WHAT TO PRODUCE: Set down every record below exactly as it stands.

[Records from a dataset]
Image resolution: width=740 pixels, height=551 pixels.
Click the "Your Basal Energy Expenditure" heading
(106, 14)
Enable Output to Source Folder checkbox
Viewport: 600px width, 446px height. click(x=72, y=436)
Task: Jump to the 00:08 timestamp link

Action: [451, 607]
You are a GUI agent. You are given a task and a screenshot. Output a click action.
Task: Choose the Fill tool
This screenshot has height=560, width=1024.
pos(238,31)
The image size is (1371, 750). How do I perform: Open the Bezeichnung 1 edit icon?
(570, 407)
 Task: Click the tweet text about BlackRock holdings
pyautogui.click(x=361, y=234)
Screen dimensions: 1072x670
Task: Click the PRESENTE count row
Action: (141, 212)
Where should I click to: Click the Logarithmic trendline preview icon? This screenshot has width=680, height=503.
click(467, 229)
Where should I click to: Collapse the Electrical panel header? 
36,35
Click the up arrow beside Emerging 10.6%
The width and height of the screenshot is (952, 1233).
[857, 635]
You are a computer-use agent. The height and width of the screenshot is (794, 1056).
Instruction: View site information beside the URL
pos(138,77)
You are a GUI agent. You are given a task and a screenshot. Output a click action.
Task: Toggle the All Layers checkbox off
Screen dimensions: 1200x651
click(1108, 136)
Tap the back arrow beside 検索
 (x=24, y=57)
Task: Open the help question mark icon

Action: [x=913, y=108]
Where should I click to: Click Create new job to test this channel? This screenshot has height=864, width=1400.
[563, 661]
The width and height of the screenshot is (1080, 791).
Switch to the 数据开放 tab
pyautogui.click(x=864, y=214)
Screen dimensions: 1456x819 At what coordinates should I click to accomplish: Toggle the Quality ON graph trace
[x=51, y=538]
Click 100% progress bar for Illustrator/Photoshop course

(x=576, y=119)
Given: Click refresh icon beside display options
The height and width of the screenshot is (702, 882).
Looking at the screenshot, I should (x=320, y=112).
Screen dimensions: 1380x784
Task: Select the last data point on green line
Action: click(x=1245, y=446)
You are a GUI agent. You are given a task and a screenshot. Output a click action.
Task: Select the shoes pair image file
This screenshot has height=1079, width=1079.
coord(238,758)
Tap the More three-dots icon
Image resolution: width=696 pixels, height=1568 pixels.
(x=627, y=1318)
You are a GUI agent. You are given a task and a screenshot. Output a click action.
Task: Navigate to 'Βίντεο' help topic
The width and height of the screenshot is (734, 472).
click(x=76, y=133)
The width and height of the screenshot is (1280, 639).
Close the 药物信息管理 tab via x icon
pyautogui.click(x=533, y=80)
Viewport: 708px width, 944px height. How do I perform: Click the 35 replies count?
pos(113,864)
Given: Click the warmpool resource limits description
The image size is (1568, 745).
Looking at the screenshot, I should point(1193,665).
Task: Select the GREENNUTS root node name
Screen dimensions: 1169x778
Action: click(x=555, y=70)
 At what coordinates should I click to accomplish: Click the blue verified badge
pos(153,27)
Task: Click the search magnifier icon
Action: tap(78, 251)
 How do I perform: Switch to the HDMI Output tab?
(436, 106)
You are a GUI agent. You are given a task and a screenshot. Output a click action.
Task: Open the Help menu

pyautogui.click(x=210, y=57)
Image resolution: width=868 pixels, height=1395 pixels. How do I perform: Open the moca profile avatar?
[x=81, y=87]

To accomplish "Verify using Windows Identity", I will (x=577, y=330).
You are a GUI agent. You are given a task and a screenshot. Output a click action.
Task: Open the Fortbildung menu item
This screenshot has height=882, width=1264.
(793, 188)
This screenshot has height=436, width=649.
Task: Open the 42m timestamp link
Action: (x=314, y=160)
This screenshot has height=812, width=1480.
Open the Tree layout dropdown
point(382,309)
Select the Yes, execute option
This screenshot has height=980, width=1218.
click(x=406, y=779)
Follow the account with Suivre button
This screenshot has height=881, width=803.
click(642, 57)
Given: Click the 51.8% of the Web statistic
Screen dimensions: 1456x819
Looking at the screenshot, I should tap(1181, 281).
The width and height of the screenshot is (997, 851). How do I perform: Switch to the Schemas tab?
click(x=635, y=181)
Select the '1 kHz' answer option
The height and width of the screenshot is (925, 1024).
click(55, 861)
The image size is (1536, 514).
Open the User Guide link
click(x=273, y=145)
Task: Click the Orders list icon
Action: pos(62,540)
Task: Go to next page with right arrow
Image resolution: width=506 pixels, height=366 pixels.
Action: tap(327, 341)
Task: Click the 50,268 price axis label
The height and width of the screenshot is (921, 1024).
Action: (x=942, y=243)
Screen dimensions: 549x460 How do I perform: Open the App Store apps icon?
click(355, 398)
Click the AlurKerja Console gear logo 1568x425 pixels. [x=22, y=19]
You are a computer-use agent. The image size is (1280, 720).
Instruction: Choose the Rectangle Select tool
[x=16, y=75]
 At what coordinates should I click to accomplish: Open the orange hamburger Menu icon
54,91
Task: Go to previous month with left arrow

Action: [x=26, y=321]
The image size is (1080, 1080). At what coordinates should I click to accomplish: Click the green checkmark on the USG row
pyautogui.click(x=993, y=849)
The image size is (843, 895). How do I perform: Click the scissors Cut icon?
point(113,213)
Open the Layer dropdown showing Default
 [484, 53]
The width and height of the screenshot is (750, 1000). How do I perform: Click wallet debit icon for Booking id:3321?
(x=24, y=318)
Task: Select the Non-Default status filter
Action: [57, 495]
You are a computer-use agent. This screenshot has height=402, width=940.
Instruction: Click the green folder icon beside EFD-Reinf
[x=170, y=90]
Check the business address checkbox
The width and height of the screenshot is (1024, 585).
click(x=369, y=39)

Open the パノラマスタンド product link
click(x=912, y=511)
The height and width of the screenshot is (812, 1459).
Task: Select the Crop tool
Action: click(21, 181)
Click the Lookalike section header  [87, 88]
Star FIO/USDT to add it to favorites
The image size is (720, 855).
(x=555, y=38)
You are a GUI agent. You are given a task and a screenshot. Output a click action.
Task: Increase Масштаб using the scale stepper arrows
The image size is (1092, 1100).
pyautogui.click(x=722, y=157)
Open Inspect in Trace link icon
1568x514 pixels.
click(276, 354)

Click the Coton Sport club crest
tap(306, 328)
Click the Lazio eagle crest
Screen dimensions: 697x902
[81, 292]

SOLUTION BELOW:
Image resolution: width=740 pixels, height=551 pixels.
Click the "Your Basal Energy Expenditure" heading
(106, 14)
Enable Output to Source Folder checkbox
Viewport: 600px width, 446px height. click(x=72, y=436)
Task: Jump to the 00:08 timestamp link

Action: [451, 607]
You are a GUI agent. You are given a task and a screenshot. Output a click action.
Task: Choose the Fill tool
This screenshot has height=560, width=1024.
pos(238,31)
The image size is (1371, 750). How do I perform: Open the Bezeichnung 1 edit icon?
(570, 407)
 Task: Click the tweet text about BlackRock holdings
pyautogui.click(x=361, y=234)
Screen dimensions: 1072x670
Task: Click the PRESENTE count row
Action: (141, 212)
Where should I click to: Click the Logarithmic trendline preview icon? This screenshot has width=680, height=503.
click(467, 229)
Where should I click to: Collapse the Electrical panel header? 
36,35
Click the up arrow beside Emerging 10.6%
The width and height of the screenshot is (952, 1233).
[857, 635]
You are a computer-use agent. The height and width of the screenshot is (794, 1056).
Instruction: View site information beside the URL
pos(138,77)
You are a GUI agent. You are given a task and a screenshot. Output a click action.
Task: Toggle the All Layers checkbox off
Screen dimensions: 1200x651
click(1108, 136)
Tap the back arrow beside 検索
 (x=24, y=57)
Task: Open the help question mark icon

Action: [x=913, y=108]
Where should I click to: Click Create new job to test this channel? This screenshot has height=864, width=1400.
[563, 661]
The width and height of the screenshot is (1080, 791).
Switch to the 数据开放 tab
pyautogui.click(x=864, y=214)
Screen dimensions: 1456x819 At what coordinates should I click to accomplish: Toggle the Quality ON graph trace
[x=51, y=538]
Click 100% progress bar for Illustrator/Photoshop course

(x=576, y=119)
Given: Click refresh icon beside display options
The height and width of the screenshot is (702, 882).
Looking at the screenshot, I should (x=320, y=112).
Screen dimensions: 1380x784
Task: Select the last data point on green line
Action: click(x=1245, y=446)
You are a GUI agent. You are given a task and a screenshot. Output a click action.
Task: Select the shoes pair image file
This screenshot has height=1079, width=1079.
coord(238,758)
Tap the More three-dots icon
Image resolution: width=696 pixels, height=1568 pixels.
(x=627, y=1318)
You are a GUI agent. You are given a task and a screenshot. Output a click action.
Task: Navigate to 'Βίντεο' help topic
The width and height of the screenshot is (734, 472).
click(x=76, y=133)
The width and height of the screenshot is (1280, 639).
Close the 药物信息管理 tab via x icon
pyautogui.click(x=533, y=80)
Viewport: 708px width, 944px height. How do I perform: Click the 35 replies count?
pos(113,864)
Given: Click the warmpool resource limits description
The image size is (1568, 745).
Looking at the screenshot, I should point(1193,665).
Task: Select the GREENNUTS root node name
Screen dimensions: 1169x778
Action: click(x=555, y=70)
 At what coordinates should I click to accomplish: Click the blue verified badge
pos(153,27)
Task: Click the search magnifier icon
Action: tap(78, 251)
 How do I perform: Switch to the HDMI Output tab?
(436, 106)
You are a GUI agent. You are given a task and a screenshot. Output a click action.
Task: Open the Help menu

pyautogui.click(x=210, y=57)
Image resolution: width=868 pixels, height=1395 pixels. How do I perform: Open the moca profile avatar?
[x=81, y=87]

To accomplish "Verify using Windows Identity", I will (x=577, y=330).
You are a GUI agent. You are given a task and a screenshot. Output a click action.
Task: Open the Fortbildung menu item
This screenshot has height=882, width=1264.
(793, 188)
This screenshot has height=436, width=649.
Task: Open the 42m timestamp link
Action: (x=314, y=160)
This screenshot has height=812, width=1480.
Open the Tree layout dropdown
point(382,309)
Select the Yes, execute option
This screenshot has height=980, width=1218.
click(x=406, y=779)
Follow the account with Suivre button
This screenshot has height=881, width=803.
click(642, 57)
Given: Click the 51.8% of the Web statistic
Screen dimensions: 1456x819
Looking at the screenshot, I should tap(1181, 281).
The width and height of the screenshot is (997, 851). How do I perform: Switch to the Schemas tab?
click(x=635, y=181)
Select the '1 kHz' answer option
The height and width of the screenshot is (925, 1024).
click(55, 861)
The image size is (1536, 514).
Open the User Guide link
click(x=273, y=145)
Task: Click the Orders list icon
Action: pos(62,540)
Task: Go to next page with right arrow
Image resolution: width=506 pixels, height=366 pixels.
Action: tap(327, 341)
Task: Click the 50,268 price axis label
The height and width of the screenshot is (921, 1024).
Action: (x=942, y=243)
Screen dimensions: 549x460 How do I perform: Open the App Store apps icon?
click(355, 398)
Click the AlurKerja Console gear logo 1568x425 pixels. [x=22, y=19]
You are a computer-use agent. The image size is (1280, 720).
Instruction: Choose the Rectangle Select tool
[x=16, y=75]
 At what coordinates should I click to accomplish: Open the orange hamburger Menu icon
54,91
Task: Go to previous month with left arrow

Action: [x=26, y=321]
The image size is (1080, 1080). At what coordinates should I click to accomplish: Click the green checkmark on the USG row
pyautogui.click(x=993, y=849)
The image size is (843, 895). How do I perform: Click the scissors Cut icon?
point(113,213)
Open the Layer dropdown showing Default
 [484, 53]
The width and height of the screenshot is (750, 1000). How do I perform: Click wallet debit icon for Booking id:3321?
(x=24, y=318)
Task: Select the Non-Default status filter
Action: [57, 495]
You are a computer-use agent. This screenshot has height=402, width=940.
Instruction: Click the green folder icon beside EFD-Reinf
[x=170, y=90]
Check the business address checkbox
The width and height of the screenshot is (1024, 585).
click(x=369, y=39)

Open the パノラマスタンド product link
click(x=912, y=511)
The height and width of the screenshot is (812, 1459).
Task: Select the Crop tool
Action: click(21, 181)
Click the Lookalike section header  [87, 88]
Star FIO/USDT to add it to favorites
The image size is (720, 855).
(x=555, y=38)
You are a GUI agent. You are given a task and a screenshot. Output a click action.
Task: Increase Масштаб using the scale stepper arrows
The image size is (1092, 1100).
pyautogui.click(x=722, y=157)
Open Inspect in Trace link icon
1568x514 pixels.
click(276, 354)

Click the Coton Sport club crest
tap(306, 328)
Click the Lazio eagle crest
Screen dimensions: 697x902
[81, 292]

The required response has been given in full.